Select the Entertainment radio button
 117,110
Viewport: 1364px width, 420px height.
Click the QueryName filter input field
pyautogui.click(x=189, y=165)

=-=-=-=-=

• [DIRECTIONS FOR THIS TASK]:
Please copy out every one of the rows above, keeping each line precisely as it stands.

• [OUTPUT FOR THIS EXERCISE]:
Select the Entertainment radio button
 117,110
Viewport: 1364px width, 420px height.
Click the QueryName filter input field
pyautogui.click(x=189, y=165)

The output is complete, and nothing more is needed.